Acute fructose intake suppresses fasting-induced hepatic gluconeogenesis through the AKT-FoxO1 pathway

Tomoki Sato; Yui Watanabe; Yuri Nishimura; Mizuki Inoue; Akihito Morita; Shinji Miura

doi:10.1016/j.bbrep.2019.100638

Acute fructose intake suppresses fasting-induced hepatic gluconeogenesis through the AKT-FoxO1 pathway

Biochem Biophys Rep. 2019 Apr 19:18:100638. doi: 10.1016/j.bbrep.2019.100638. eCollection 2019 Jul.

Authors

Tomoki Sato^{1

2}, Yui Watanabe¹, Yuri Nishimura¹, Mizuki Inoue¹, Akihito Morita¹, Shinji Miura¹

Affiliations

¹ Laboratory of Nutritional Biochemistry, Graduate School of Nutritional and Environmental Sciences, University of Shizuoka, 52-1 Yada, Suruga-ku, Shizuoka, 422-8526, Japan.
² Research Fellow of Japan Society for the Promotion of Science, 5-3-1 Kojimachi, Chiyoda-ku, Tokyo, 102-0083, Japan.

Abstract

Excessive intake of fructose increases lipogenesis in the liver, leading to hepatic lipid accumulation and development of fatty liver disease. Metabolic alterations in the liver due to fructose intake have been reported in many studies, but the effect of fructose administration on hepatic gluconeogenesis is not fully understood. The aim of this study was to evaluate the acute effects of fructose administration on fasting-induced hepatic gluconeogenesis. C57BL/6J mice were administered fructose solution after 14 h of fasting and plasma insulin, glucose, free fatty acids, and ketone bodies were analysed. We also measured phosphorylated AKT and forkhead box O (FoxO) 1 protein levels and gene expression related to gluconeogenesis in the liver. Furthermore, we measured glucose production from pyruvate after fructose administration.

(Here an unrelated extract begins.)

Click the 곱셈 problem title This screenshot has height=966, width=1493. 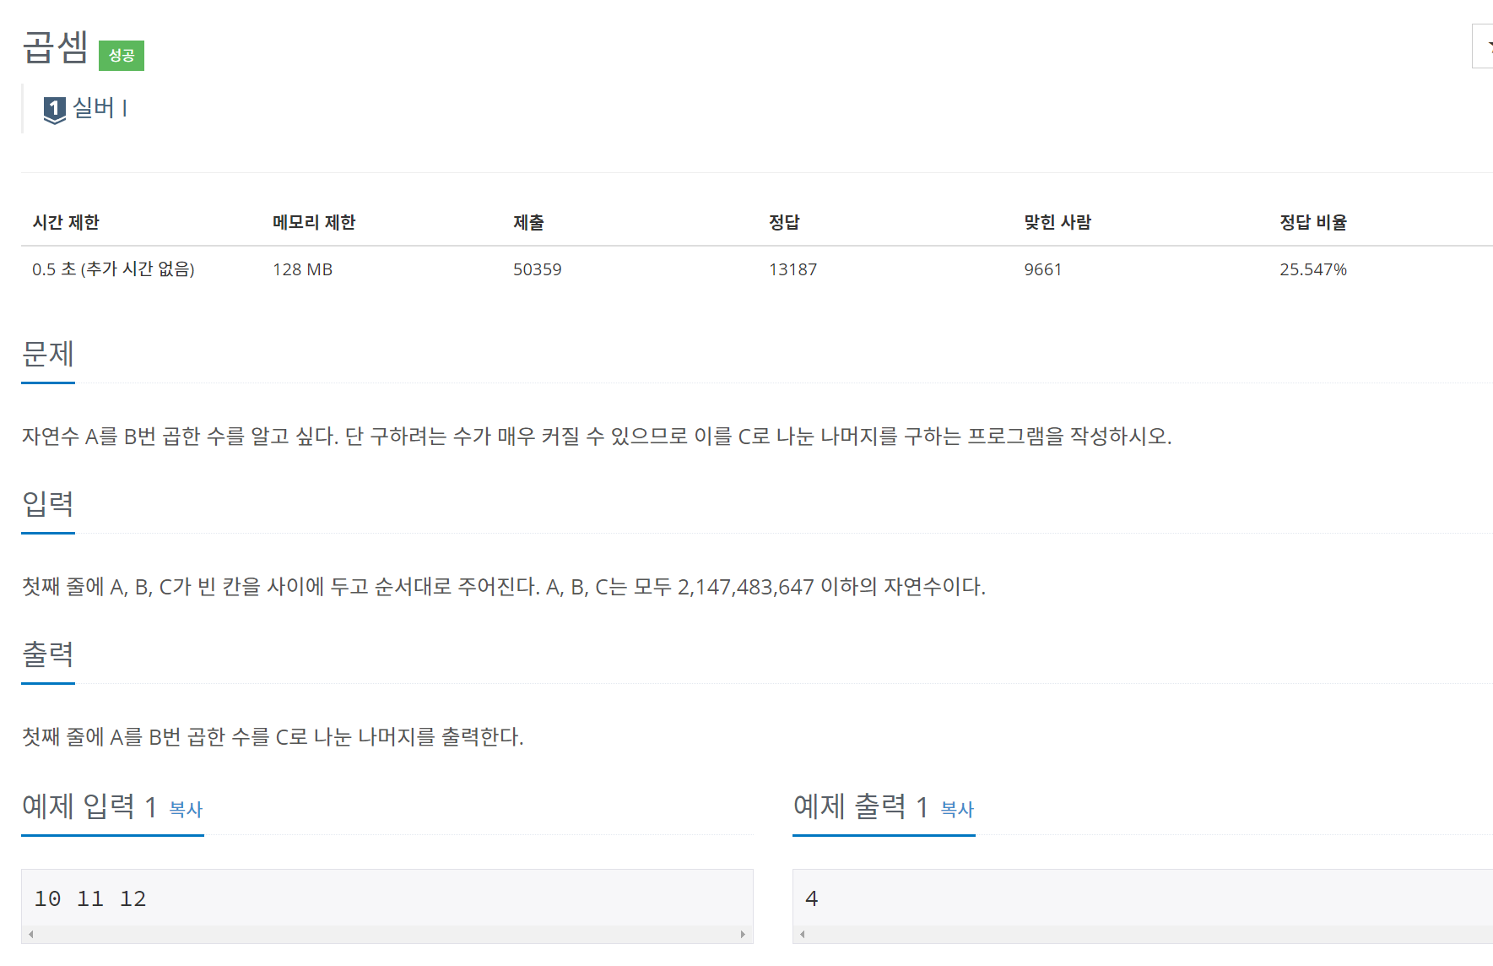(56, 46)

Glucose-administered mice were used as controls. Fructose administration enhanced phosphorylation of AKT in the liver, without increase of blood insulin levels. Blood free fatty acids and ketone bodies concentrations were as high as those in the fasting group after fructose administration, suggesting that insulin-induced inhibition of lipolysis did not occur in mice administered with fructose. Fructose also enhanced phosphorylation of FoxO1 and suppressed gluconeogenic gene expression, glucose-6-phosphatase activity, and glucose production from pyruvate. The present study suggests that acute fructose administration suppresses fasting-induced hepatic gluconeogenesis in an insulin-independent manner.

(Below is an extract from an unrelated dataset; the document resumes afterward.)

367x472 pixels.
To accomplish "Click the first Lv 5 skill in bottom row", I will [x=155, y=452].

Keywords: AKT; CREB, cAMP response element binding protein; ChREBP, carbohydrate response element binding protein; EDTA, ethylenediaminetetraacetic acid; FFA, free fatty acid; FoxO, forkhead box O; FoxO1; Fructose; G6Pase; G6Pase, glucose-6-phosphatase; Gluconeogenesis; Insulin; PEPCK, phosphoenolpyruvate carboxykinase; PGC-1α, peroxisome proliferator-activated receptor gamma coactivator-1 alpha; PI3K, phosphoinositide-3-kinase; PIP 3, phosphatidylinositol-(3,4,5)-trisphosphate; SREBP, sterol-regulatory element binding protein.